YOUR INSTRUCTIONS = Report all lines of the data below that hold the word "computer".

PROVIDED INFORMATION =
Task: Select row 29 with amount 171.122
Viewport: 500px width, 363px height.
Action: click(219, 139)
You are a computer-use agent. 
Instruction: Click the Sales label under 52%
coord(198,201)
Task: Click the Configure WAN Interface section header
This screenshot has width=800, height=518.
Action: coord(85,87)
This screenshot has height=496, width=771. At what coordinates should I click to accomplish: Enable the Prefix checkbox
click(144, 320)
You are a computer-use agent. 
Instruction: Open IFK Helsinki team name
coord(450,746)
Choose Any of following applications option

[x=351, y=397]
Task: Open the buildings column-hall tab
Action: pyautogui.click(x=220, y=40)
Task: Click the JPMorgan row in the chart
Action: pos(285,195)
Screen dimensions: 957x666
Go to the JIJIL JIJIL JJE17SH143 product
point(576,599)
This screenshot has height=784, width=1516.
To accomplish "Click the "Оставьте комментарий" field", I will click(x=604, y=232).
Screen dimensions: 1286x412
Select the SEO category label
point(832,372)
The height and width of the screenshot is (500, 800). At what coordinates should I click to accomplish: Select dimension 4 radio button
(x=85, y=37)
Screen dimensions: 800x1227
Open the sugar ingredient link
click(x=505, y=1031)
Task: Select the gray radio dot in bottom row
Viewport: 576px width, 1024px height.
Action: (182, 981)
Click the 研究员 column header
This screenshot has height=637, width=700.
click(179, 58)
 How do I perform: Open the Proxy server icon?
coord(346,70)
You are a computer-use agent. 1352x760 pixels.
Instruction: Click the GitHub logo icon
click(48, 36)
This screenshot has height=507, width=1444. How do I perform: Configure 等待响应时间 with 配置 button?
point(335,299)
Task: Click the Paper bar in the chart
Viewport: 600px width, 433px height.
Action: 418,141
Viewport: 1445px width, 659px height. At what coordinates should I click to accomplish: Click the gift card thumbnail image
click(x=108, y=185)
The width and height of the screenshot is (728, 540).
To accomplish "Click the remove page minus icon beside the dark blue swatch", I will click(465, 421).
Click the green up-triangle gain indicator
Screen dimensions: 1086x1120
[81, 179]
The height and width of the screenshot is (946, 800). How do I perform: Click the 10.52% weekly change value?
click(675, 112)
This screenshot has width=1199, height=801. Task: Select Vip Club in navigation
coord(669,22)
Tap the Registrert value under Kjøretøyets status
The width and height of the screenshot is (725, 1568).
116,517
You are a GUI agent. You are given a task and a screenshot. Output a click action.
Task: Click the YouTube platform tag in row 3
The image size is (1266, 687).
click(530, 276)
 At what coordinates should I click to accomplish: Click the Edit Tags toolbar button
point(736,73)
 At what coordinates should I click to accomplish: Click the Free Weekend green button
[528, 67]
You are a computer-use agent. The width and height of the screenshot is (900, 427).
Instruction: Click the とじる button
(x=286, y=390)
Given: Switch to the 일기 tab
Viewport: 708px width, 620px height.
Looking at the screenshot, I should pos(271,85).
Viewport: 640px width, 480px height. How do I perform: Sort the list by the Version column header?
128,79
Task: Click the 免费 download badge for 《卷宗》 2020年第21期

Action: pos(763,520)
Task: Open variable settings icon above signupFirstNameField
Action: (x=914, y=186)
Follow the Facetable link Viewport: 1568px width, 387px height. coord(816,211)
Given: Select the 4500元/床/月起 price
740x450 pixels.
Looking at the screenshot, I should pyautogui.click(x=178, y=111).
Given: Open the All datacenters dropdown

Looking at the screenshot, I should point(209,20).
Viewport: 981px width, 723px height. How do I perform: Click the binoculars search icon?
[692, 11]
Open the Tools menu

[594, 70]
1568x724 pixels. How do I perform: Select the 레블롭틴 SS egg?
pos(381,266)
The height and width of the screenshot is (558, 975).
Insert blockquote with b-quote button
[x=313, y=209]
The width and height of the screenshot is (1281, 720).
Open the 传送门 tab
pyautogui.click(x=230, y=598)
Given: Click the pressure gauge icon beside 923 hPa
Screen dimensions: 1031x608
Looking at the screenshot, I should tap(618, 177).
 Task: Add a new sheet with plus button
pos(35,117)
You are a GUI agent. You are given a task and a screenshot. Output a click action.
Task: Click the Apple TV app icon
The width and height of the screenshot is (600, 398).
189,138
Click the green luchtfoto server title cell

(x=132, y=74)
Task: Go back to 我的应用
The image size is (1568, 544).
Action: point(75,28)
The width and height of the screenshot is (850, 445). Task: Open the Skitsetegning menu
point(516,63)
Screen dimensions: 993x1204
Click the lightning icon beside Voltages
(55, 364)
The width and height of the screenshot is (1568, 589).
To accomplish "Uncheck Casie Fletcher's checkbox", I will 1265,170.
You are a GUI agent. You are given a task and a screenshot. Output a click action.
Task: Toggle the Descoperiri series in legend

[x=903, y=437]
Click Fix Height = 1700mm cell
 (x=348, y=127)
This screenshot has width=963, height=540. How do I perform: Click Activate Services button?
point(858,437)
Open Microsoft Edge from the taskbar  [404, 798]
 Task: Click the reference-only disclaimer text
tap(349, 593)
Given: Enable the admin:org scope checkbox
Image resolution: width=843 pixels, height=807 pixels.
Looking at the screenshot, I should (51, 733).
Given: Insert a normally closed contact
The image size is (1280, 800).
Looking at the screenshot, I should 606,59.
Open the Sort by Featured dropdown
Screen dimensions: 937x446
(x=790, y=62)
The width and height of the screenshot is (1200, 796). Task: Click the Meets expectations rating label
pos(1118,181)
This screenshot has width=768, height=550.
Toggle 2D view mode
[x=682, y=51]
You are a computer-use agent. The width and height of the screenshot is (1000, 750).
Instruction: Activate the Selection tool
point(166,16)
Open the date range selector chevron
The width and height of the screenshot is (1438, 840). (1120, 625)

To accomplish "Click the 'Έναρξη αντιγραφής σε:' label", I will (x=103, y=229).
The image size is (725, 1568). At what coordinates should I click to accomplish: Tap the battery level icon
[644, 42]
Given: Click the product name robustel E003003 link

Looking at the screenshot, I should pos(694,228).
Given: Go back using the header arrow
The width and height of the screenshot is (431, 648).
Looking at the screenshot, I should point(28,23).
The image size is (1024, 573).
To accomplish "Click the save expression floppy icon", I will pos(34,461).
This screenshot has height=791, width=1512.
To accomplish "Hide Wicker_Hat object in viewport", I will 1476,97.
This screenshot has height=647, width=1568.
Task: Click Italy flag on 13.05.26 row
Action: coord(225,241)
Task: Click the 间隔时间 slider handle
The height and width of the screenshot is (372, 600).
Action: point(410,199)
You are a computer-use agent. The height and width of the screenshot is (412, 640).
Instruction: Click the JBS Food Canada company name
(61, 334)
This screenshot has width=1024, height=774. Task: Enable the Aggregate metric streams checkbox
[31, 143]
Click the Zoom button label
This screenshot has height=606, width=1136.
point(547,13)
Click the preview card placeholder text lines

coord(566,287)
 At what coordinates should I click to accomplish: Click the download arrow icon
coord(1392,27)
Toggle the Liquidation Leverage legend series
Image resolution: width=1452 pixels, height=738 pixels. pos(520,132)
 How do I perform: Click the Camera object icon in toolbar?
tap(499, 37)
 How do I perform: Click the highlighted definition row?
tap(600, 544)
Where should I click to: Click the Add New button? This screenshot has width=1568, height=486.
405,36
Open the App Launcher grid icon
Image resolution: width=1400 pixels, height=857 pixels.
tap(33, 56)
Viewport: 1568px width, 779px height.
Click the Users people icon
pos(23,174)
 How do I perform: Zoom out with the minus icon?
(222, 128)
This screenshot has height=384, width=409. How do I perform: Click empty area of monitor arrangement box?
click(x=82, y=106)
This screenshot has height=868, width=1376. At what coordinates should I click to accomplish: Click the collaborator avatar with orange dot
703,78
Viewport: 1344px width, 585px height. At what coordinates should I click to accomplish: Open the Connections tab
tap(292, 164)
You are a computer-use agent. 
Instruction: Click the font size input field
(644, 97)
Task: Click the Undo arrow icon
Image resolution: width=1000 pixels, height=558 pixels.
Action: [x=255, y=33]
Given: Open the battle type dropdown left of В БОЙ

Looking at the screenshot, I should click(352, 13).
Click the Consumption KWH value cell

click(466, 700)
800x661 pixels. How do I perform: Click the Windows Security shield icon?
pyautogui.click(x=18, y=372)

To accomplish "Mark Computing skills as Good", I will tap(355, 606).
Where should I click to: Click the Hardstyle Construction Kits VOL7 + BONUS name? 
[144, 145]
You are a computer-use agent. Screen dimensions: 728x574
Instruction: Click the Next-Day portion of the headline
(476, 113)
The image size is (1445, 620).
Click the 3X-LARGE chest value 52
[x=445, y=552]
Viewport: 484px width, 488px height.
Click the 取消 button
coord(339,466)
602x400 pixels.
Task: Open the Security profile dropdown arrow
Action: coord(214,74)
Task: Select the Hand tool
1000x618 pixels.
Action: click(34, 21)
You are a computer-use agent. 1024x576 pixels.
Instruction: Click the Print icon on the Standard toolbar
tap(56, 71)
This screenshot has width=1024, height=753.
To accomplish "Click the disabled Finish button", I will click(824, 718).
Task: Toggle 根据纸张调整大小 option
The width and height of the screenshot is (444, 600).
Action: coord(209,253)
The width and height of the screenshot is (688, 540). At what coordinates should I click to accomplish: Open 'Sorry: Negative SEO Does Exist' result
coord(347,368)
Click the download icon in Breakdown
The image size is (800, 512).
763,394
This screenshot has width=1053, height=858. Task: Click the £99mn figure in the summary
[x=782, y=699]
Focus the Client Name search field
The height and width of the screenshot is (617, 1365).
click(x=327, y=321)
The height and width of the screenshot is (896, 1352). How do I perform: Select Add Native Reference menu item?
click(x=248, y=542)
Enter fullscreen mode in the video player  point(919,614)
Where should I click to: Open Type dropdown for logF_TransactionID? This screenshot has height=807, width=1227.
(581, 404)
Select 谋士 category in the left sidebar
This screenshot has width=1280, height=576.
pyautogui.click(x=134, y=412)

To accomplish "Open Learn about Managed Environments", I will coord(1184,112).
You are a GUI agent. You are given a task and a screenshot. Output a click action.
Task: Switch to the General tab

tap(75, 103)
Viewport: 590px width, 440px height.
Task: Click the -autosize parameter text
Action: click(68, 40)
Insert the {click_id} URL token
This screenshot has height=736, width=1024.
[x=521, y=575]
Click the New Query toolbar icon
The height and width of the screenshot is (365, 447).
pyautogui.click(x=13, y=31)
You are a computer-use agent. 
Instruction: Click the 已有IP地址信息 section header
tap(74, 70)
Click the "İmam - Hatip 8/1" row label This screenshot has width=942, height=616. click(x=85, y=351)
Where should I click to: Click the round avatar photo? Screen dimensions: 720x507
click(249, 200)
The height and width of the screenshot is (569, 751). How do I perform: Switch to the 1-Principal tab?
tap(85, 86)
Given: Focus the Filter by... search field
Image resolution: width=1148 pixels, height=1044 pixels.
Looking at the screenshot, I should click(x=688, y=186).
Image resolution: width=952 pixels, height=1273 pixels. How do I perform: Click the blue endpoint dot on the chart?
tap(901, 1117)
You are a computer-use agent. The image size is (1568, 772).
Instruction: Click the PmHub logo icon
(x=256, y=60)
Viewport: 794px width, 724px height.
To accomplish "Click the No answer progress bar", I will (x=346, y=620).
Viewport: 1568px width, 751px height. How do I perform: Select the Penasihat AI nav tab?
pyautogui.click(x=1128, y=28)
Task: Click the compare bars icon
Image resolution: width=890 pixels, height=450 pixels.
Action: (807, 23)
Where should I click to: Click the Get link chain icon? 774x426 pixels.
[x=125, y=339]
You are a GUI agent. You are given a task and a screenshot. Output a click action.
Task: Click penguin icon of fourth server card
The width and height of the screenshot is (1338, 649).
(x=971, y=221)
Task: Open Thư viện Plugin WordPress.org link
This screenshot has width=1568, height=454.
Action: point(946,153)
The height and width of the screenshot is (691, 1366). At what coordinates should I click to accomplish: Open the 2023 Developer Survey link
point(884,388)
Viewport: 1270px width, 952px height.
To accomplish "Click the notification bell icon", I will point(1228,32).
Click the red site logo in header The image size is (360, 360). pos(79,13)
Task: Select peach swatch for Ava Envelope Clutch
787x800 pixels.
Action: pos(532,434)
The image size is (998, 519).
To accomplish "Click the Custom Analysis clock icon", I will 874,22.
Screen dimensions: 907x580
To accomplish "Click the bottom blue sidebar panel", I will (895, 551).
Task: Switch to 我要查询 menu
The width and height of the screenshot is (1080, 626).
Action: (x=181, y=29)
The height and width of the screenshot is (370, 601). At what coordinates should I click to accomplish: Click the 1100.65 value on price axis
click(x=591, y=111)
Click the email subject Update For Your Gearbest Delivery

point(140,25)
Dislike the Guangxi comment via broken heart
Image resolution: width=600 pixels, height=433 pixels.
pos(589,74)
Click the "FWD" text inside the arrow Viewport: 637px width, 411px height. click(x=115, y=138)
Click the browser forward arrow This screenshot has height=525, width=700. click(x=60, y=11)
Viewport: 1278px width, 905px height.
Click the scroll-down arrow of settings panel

TASK ANSWER =
You are a computer-use agent. 
You are a computer-use agent. 
You are a computer-use agent. 1352x760 pixels.
You are a computer-use agent. The width and height of the screenshot is (900, 427).
You are a computer-use agent. The width and height of the screenshot is (1000, 750).
You are a computer-use agent. The height and width of the screenshot is (412, 640).
You are a computer-use agent. 
You are a computer-use agent. Screen dimensions: 728x574
You are a computer-use agent. 1024x576 pixels.
You are a computer-use agent. 
You are a computer-use agent. The image size is (1568, 772).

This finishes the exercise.